A returning boomerang is not just a cool toy: this is a weapon useful for killing birds in flocks, and as a hawk decoy to flush waterbirds into nets.
What do you call a non-returning boomerang? A stick!… Not! Actually, although what most think of as a “boomerang” is the returning kind, most boomerangs used traditionally by Australian Aborigines were non-returning, but still specially designed to be thrown long distances in a straight line to deliver a lethal blow, as well as used for many other purposes.
See my post Boomerangs are Awesome! for background info and more about technical principles about boomerangs.
Steps to make a returning boomerang:
1) obtain a section of wood with a bend measuring 90-120 degrees. It must be from a fork, or bent root so the grain follows the bend. If you cut the proper angle into a straight piece, the boomerang will be weak and liable to break at the bend. It should be fairly straight and flat besides the bend. I chose blue gum eucalyptus wood, which is not particularly good for carving, but is very abundant around here and had that Australian authenticity to it.
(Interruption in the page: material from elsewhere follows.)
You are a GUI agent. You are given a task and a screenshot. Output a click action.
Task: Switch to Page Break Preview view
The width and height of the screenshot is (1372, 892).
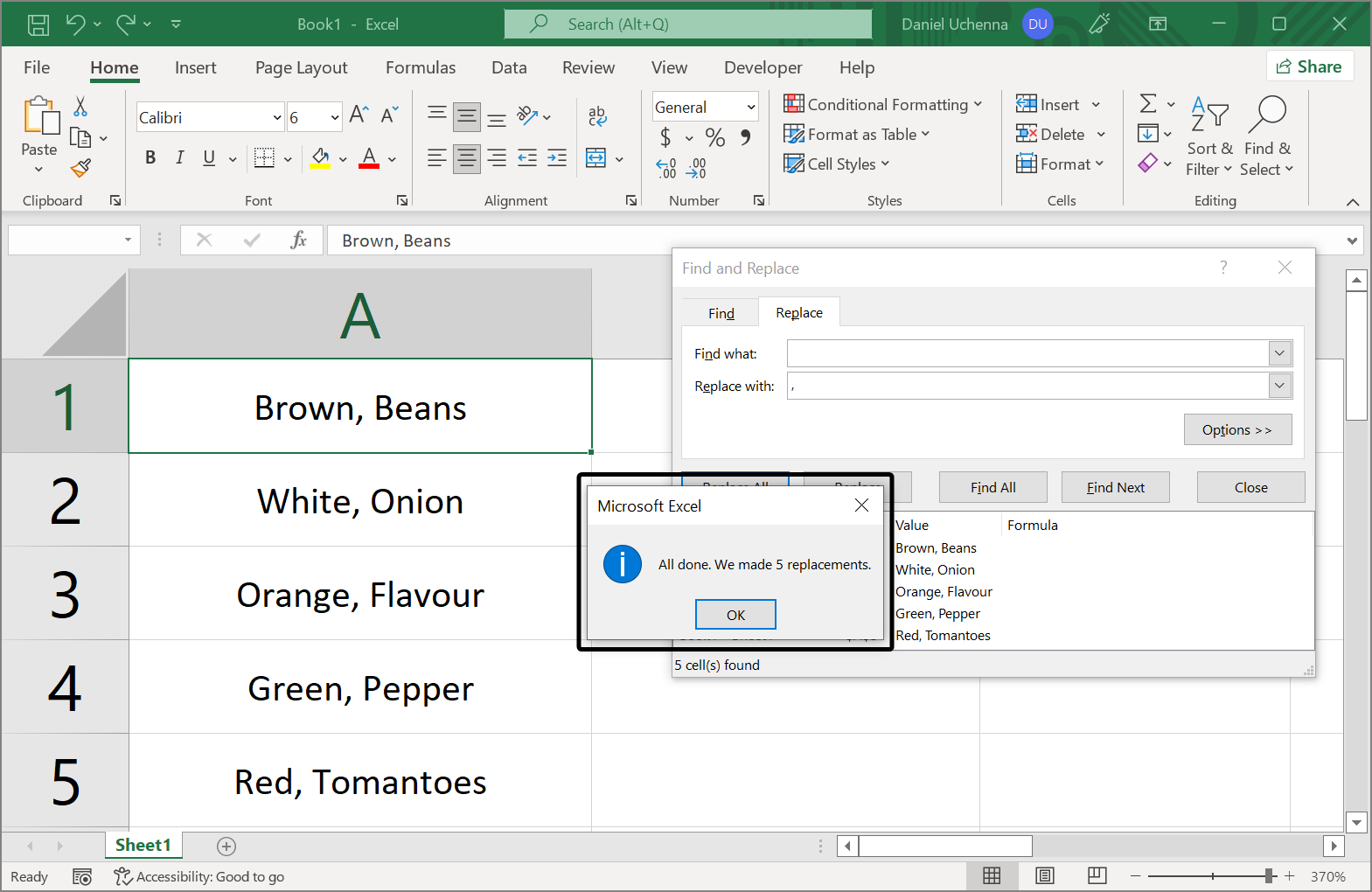tap(1097, 875)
2) cut it to equal lengths from the bend and cut that in half. I used a saw but for straight-grained, easily split wood, you can split it with a hatchet or axe and wedge.
3) thin it down and carve airfoils on both ends, facing opposite directions and blending at the center bend.
4) once you’ve finished the airfoils, round the ends. The below photo shows all the tools I used so far with the unfinished boomerang in the middle and the unworked half on the right.
5) carve flutings along the length of the top of the airfoils using a small gauge.
6) slightly round the bottom of the front of the airfoils, cutting off this bottom front corner with a single knife sweep.
7) to bend the boomerang at the middle, to give it a positive dihedral shape (meaning if you put the flat bottom of one end of the boomerang on a flat surface the other end will stick up), cover it in oil or grease (I used olive oil) and slowly heat it up til it’s too hot for bare hands over a fire or stove (try not to scorch it), then bend it to the desired shape while it’s hot and hold it like that til it’s cooled. This took quite a bit of strength and using a bench to leverage against. Be careful not to crack the wood. The photo below shows the positive dihedral I put on it.
8) throw it to test it out. Obviously you need a big field with no danger of hitting others. You should throw it with the V facing forward and the ends straight up and down. There should be a constant breeze to your front that you throw at an angle of 45-90 degrees from. Depending on the flight pattern, you may need to reduce weight, change the dihedral, or make other adjustments to get a full return. See these websites’ tips on throwing and tuning:
9) WARNING/DISCLAIMER: a wooden boomerang is a dangerous weapon. Make sure to always throw it in a manner to avoid hurting yourself and others. I take no responsibility for your safety in making or using a boomerang.